In this regard, a review of the ISA would be timely. Provisions reflecting the government's intention to uphold civil liberties while maintaining checks and balances may be included, so that the ISA is not arbitrarily applied.

Remove injustices but retain proper safeguards, therefore. Let the ISA be used not against political opponents, reporters, or anyone with a differing viewpoint, but those who threaten the security of the nation and imperil the larger interests of citizens. This would include those involved in terrorist or subversive activities, or who incite racial or religious hatred.

While a review is certainly called for, there ought not be an unseemly haste to abolish the act. Even though the point has been made often enough that existing criminal laws are sufficient to cover "genuine" crimes, there needs to be security legislation to meet either the threat or actual presence of internal subversion, external aggression, or elements within the nation disruptive enough to threaten the life of the country and jeopardise the existence of a democratically elected and constitutionally legitimate government.

The government has a duty to fulfil to the people and must use all means necessary to ensure the nation is secure from all forms of threat, including terrorism.
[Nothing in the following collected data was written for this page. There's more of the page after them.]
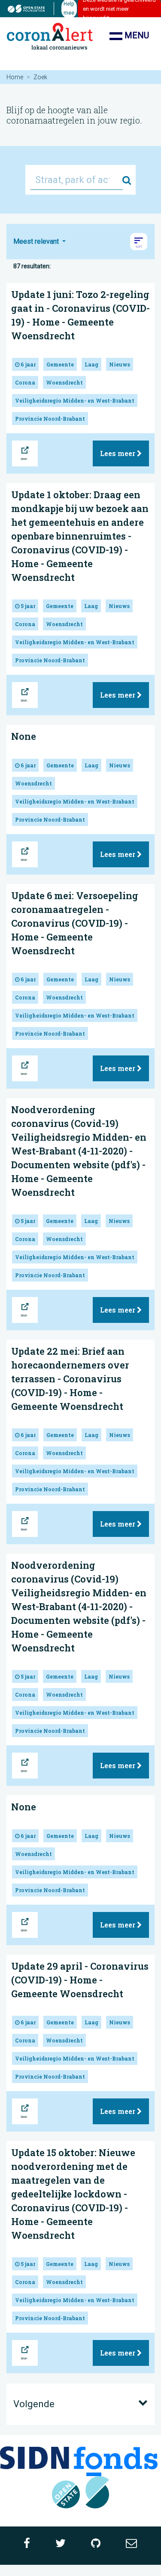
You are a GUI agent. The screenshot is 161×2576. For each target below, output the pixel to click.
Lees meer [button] (118, 453)
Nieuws (119, 364)
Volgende (34, 2404)
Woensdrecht (64, 382)
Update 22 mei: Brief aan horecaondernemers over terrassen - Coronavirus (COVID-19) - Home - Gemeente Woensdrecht (70, 1378)
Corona (25, 382)
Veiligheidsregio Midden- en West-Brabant (74, 400)
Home (14, 77)
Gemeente (60, 364)
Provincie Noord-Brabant (50, 418)
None (23, 736)
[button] (139, 242)
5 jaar (27, 605)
Even the United States and Britain have resorted to laws of preventive detention — the Patriot Act and the Anti-Terrorism, Crime and Security Act 2001, respectively. Nowhere has the importance of such laws been made clearer than in the context of the ongoing reality of terrorism.

But even if they are necessary, such laws must be applied judiciously. Arbitrary application would only result in public backlash and make martyrs of detainees. When people no longer fear the ISA, the act loses its power. And that in itself could pose a grave threat.